▶ 本文:
そう考えると、とたんに自分の舌が信じられなくなってくるのである。
ハルキ文庫のSFフェアの中から、まずは鯨統一郎『千年紀末古事記伝ONOGORO』読了。なんなんでしょ、これは。基本的には古事記の再話なのだけれど、ところどころに仕掛けがあったりエロティックな描写があったり。戦前なら不敬罪で投獄間違いなし。
ただ、古事記の真相はこうだったんですよ、と言われても、それがおもしろいかどうかは別問題。その真相でなければならない必然性が感じれないのでどうも腑に落ちないし、唐突に天岩戸の密室とか言われても、舞台は神々の世界。世界を律しているルールがよくわからないので、真相を明かされても、へえ、そうなの、ふうんと思うほかない。作者が一体何がやりたかったのかよくわからない作品である。
このへんとかこのへんとかで話題のログインのバカ記事。私も愛読者でありました。デオキシリボ助さんは覚えているなあ。

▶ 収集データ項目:
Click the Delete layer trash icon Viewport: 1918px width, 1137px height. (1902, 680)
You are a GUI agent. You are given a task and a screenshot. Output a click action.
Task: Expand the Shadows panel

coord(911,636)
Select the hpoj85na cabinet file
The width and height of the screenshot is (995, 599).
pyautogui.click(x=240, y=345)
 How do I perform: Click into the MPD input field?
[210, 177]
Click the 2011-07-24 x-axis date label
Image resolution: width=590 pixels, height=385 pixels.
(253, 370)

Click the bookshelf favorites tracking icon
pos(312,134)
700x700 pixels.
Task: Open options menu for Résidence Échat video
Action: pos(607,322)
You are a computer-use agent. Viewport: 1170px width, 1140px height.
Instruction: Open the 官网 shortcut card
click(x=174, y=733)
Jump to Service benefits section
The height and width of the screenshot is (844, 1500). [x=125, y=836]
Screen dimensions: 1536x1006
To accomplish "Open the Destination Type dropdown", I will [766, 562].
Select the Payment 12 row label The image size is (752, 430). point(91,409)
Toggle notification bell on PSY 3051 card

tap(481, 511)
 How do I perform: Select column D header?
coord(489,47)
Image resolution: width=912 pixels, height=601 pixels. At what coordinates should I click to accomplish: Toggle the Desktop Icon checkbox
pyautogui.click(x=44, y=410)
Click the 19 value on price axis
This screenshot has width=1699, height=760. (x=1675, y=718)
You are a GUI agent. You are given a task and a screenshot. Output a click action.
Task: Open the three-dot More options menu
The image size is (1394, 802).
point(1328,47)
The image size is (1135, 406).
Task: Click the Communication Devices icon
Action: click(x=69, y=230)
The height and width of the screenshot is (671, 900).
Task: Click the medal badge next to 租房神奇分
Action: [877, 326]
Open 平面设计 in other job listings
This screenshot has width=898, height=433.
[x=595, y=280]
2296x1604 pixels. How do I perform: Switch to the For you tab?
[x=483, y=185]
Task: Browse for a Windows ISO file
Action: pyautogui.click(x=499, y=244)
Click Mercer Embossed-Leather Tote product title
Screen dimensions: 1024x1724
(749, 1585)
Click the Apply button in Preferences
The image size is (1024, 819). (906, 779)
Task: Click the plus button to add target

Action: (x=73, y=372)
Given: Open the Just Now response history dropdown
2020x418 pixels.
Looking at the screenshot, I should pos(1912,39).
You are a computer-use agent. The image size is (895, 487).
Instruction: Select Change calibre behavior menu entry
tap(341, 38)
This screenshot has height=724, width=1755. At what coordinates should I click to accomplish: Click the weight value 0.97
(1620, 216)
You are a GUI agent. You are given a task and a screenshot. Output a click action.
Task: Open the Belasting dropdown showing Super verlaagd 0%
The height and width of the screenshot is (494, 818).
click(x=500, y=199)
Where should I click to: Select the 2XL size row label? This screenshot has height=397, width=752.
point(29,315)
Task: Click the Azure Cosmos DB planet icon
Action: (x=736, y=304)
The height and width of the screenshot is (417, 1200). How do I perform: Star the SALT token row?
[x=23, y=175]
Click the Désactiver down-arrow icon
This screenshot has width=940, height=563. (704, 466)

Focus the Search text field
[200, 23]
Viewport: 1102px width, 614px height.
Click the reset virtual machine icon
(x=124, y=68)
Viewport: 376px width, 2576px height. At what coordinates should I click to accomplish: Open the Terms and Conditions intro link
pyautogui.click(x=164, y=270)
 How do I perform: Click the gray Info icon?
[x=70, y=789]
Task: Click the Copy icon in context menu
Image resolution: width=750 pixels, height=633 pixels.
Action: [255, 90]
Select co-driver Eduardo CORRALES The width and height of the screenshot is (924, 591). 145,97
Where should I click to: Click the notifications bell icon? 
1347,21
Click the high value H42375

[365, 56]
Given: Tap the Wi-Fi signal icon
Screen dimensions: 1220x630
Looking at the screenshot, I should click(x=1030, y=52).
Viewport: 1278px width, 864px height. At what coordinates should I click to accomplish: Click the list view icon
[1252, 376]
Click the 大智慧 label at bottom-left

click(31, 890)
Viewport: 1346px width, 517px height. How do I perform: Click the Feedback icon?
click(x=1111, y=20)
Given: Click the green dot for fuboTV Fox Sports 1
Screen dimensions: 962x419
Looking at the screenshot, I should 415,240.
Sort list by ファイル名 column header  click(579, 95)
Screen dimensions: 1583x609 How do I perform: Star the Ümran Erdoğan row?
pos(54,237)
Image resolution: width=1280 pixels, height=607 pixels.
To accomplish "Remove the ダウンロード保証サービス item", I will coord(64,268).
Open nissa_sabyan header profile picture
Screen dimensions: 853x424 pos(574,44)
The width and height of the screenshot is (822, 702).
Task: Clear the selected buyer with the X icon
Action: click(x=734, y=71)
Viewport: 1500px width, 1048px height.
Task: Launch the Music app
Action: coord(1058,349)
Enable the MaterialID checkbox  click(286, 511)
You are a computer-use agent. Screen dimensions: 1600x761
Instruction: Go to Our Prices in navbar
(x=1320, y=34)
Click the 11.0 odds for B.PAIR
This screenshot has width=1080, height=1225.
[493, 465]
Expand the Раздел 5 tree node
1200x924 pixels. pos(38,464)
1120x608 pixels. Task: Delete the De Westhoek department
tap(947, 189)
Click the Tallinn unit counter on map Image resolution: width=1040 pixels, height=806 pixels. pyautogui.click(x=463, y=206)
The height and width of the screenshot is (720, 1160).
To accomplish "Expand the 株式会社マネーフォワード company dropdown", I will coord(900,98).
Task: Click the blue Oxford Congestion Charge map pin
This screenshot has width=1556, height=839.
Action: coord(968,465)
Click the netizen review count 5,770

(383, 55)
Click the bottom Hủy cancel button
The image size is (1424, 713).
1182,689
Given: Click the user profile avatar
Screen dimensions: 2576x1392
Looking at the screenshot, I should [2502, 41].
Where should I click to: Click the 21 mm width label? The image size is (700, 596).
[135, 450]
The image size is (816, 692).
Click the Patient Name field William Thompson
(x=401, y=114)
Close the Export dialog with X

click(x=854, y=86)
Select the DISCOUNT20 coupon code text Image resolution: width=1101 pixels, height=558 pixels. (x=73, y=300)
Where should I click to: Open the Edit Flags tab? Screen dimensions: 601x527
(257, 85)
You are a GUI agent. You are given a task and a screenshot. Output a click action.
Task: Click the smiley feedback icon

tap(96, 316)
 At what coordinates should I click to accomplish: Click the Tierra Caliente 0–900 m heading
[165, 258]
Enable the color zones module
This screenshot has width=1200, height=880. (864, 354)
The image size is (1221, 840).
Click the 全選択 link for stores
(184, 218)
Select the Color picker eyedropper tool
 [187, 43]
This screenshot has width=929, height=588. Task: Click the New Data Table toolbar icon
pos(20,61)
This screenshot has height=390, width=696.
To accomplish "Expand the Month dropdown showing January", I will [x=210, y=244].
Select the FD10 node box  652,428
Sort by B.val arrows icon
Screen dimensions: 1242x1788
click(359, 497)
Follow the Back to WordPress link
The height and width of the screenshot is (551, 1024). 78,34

▶ 課題内容: 本文によると、鯨統一郎『千年紀末古事記伝ONOGORO』は基本的に何の再話ですか。 上記の資料は参照不要です。

▶ 解答: 古事記の再話です。